··· Dataset extract ···

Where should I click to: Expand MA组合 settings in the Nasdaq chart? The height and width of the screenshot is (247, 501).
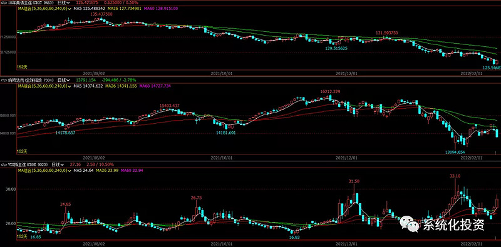[x=44, y=86]
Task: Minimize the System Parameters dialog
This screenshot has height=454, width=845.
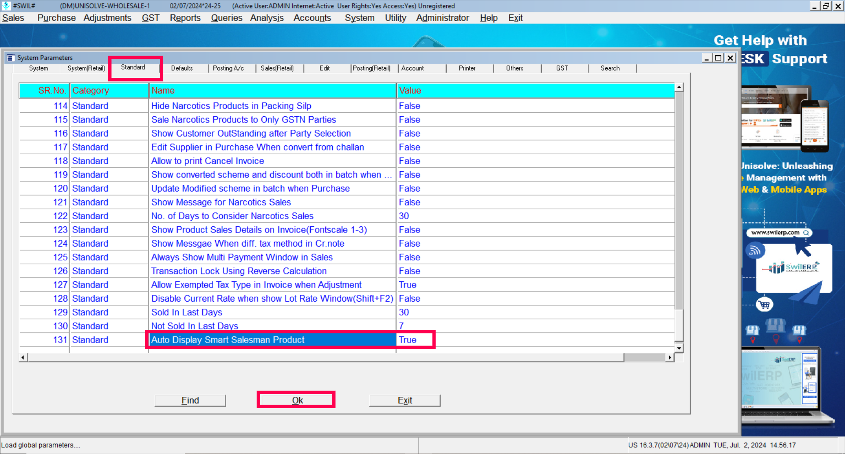Action: coord(706,58)
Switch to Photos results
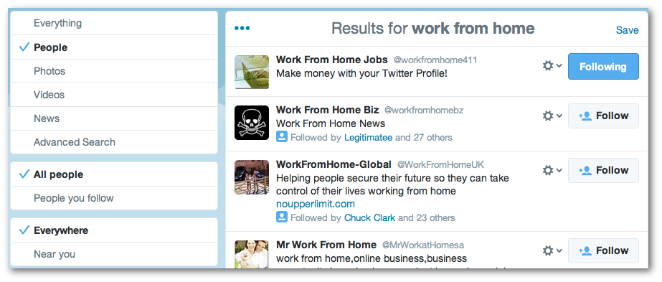Viewport: 662px width, 282px height. 114,71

···

The answer consists solely of the lines from the one holding "This screenshot has height=454, width=845." through the last line of the entries above, set down verbatim, without any pictures.

This screenshot has height=454, width=845.
Action: coord(706,58)
Switch to Photos results
Viewport: 662px width, 282px height. 114,71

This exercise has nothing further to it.